When Lee took charge of the technology team in 2021, he looked at where Mola could strengthen the team and decided the future would not see the company restrict itself to finding talent only at home. Today, he has operations teams in Singapore, Taiwan, and the main hub of Jakarta. Newer teams also exist in the UK and Italy, and all pull in the same direction as the global business model takes shape. A consequence of COVID-19 is that Mola now understands the power of working remotely, and the team structure can start evolving towards a truly flexible culture.

Lee says: “I think that will become the norm, where geography is no longer key to how you can find the best people you need for doing the job. I think that is the way forward, and that’s how I’m building the technology team. 

“Besides building our own team, the future strategy is to continue to work with a lot of partners. It’s a very hybrid setup, as compared to some other organisations that are either fully in-house or fully outsourced. We have the best of both worlds.”

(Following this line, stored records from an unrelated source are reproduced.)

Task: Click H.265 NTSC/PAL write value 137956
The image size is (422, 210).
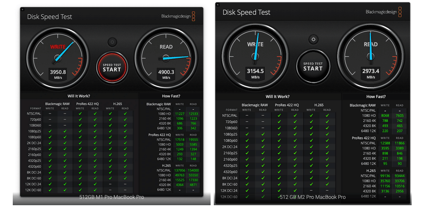Action: (x=180, y=170)
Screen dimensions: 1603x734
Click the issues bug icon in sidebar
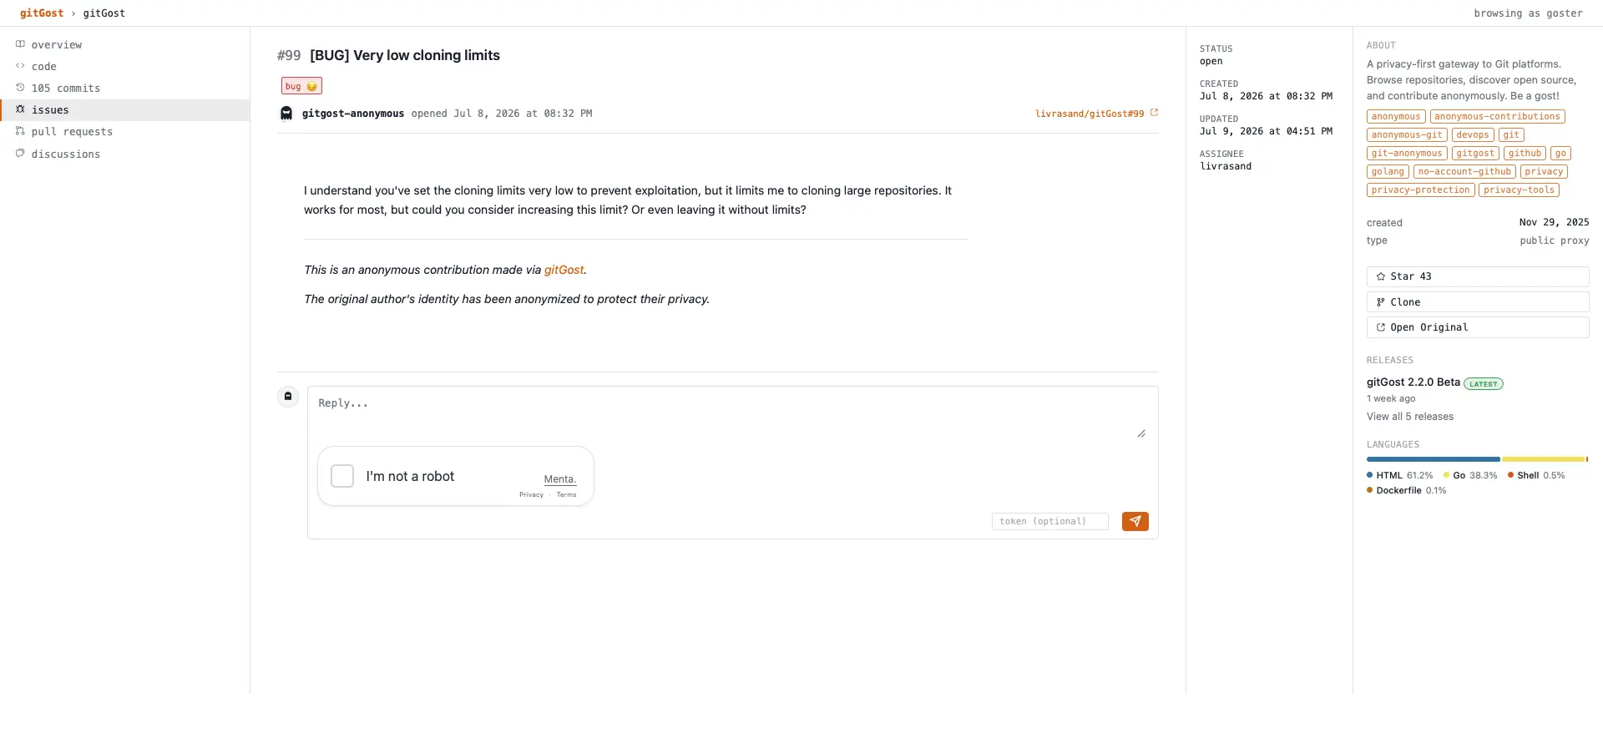(20, 109)
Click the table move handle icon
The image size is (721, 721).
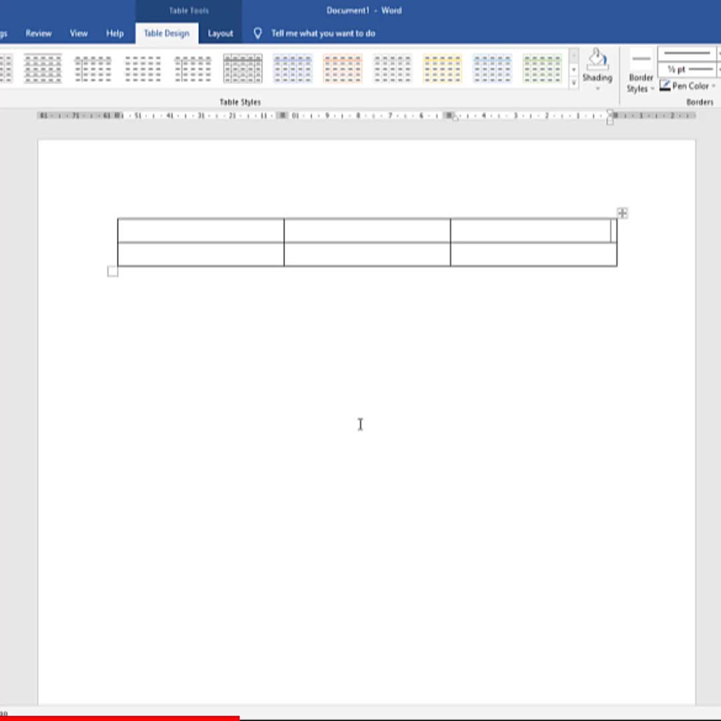coord(622,213)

Being a consumer-facing technology company is not without its challenges, and Lee acknowledges it remains a choppy market for an industry confronted particularly hard by a global squeeze on people’s discretionary spending. However, his team’s work over the last 12 months to supercharge Mola’s delivery of top-class user experiences sets it on a healthy  path to the future.

Mola is an innovator and a pace setter. Perhaps the most bold example of that being its move as an online content provider to establish real-world events, be that build ups to UFC bouts or live music events. Not just as a source of new content, but to create connections for the brand both online and off.

Lee believes the velocity at which Mola is moving and its innovation agility sets it well for the future, and he’s built the team to deliver it. More awards are surely on the horizon as the big fish of the tropics finds its way to yet more shores.